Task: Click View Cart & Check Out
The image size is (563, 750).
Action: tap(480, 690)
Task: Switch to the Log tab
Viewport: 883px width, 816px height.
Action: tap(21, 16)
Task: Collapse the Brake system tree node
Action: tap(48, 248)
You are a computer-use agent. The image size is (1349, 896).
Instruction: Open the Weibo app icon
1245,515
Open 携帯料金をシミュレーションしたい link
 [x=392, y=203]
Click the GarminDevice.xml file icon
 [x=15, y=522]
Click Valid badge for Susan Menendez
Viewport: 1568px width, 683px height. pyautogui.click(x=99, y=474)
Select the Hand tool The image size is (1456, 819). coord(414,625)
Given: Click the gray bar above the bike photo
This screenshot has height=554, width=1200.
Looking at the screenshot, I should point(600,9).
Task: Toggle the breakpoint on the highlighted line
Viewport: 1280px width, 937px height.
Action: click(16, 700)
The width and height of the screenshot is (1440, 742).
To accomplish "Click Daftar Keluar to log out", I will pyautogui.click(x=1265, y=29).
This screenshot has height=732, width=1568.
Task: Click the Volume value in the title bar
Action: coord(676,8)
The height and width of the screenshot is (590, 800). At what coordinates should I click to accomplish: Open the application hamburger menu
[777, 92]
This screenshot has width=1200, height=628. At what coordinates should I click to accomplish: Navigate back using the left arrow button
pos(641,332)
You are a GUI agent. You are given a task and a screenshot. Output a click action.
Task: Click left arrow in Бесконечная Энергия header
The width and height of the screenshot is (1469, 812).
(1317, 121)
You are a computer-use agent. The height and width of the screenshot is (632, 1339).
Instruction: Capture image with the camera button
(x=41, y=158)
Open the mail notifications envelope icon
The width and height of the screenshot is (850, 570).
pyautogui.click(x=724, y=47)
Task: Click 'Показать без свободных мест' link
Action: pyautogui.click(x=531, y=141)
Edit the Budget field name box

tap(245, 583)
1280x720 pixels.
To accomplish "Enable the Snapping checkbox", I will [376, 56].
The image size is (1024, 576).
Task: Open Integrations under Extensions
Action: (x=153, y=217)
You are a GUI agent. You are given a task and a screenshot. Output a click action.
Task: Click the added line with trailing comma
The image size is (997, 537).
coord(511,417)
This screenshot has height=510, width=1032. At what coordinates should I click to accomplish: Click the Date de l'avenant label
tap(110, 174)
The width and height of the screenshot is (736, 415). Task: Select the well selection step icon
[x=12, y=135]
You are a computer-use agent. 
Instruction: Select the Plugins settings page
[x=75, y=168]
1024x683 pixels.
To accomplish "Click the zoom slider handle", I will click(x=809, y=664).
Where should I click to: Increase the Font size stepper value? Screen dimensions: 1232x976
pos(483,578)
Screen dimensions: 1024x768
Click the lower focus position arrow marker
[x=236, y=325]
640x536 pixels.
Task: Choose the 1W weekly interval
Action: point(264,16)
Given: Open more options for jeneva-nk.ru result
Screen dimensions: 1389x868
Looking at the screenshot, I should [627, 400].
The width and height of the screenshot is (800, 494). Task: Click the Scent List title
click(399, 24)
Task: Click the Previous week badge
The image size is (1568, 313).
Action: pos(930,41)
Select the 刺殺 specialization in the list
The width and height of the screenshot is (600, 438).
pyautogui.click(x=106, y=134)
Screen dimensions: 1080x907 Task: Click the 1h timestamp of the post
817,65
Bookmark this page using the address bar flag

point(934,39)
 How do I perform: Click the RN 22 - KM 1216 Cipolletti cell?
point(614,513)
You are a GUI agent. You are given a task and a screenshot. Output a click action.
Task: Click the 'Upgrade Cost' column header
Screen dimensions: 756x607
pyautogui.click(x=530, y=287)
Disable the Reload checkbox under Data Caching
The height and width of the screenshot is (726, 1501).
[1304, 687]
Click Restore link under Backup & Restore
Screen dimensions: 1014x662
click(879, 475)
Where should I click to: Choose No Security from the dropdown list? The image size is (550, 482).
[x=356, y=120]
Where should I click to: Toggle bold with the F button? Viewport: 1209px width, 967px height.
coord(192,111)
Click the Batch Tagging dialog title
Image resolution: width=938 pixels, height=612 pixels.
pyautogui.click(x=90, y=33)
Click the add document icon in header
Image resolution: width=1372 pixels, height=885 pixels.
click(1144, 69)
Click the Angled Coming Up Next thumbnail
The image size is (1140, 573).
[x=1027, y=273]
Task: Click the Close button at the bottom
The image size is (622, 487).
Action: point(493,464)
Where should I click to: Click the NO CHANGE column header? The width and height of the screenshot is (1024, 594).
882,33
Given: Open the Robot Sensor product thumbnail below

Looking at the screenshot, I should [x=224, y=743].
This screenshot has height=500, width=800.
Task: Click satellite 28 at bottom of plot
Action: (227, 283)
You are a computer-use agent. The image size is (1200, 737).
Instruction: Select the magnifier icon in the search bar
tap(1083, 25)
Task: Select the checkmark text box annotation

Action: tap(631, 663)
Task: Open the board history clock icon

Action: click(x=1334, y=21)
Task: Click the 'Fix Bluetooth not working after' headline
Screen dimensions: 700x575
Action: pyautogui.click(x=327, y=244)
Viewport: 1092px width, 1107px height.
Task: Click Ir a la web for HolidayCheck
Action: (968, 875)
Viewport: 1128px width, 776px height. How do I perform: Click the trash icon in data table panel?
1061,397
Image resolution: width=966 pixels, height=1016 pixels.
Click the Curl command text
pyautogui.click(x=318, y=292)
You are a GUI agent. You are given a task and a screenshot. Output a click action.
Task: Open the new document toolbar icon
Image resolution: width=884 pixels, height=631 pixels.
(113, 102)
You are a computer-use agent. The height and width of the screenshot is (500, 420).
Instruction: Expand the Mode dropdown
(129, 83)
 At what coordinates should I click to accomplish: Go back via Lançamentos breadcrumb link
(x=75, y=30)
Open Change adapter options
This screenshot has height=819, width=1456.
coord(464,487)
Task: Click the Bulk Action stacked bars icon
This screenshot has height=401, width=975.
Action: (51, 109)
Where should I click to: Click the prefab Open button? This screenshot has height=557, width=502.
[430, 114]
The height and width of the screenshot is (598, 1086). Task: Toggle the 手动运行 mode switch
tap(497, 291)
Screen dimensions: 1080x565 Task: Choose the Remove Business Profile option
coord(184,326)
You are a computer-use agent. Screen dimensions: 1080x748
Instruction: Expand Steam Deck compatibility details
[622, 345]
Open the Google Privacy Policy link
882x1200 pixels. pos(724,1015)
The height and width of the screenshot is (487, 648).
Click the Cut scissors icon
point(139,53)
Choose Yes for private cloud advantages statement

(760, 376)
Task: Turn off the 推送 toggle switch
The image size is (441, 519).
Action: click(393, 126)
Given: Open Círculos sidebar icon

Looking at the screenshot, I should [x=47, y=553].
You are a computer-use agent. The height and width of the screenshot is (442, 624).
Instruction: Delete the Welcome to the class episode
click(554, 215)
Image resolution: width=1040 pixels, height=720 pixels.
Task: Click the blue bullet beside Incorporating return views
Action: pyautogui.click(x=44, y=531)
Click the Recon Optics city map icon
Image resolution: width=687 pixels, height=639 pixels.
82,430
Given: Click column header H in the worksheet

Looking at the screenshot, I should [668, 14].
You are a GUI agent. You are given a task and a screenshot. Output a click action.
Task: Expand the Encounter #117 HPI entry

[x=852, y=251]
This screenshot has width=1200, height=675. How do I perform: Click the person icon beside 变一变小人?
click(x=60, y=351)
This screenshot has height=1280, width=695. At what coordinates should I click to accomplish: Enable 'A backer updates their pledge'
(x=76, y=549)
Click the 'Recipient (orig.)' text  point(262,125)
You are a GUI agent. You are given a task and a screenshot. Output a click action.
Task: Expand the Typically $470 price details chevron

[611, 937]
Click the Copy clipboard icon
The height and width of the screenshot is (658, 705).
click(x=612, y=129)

▸ **What is needed**
Looking at the data above, return every line from the one with "Instruction: Open the Weibo app icon" down to the one with "Given: Click the", exactly and inclusively.

▸ **Written response**
Instruction: Open the Weibo app icon
1245,515
Open 携帯料金をシミュレーションしたい link
 [x=392, y=203]
Click the GarminDevice.xml file icon
 [x=15, y=522]
Click Valid badge for Susan Menendez
Viewport: 1568px width, 683px height. pyautogui.click(x=99, y=474)
Select the Hand tool The image size is (1456, 819). coord(414,625)
Given: Click the gray bar above the bike photo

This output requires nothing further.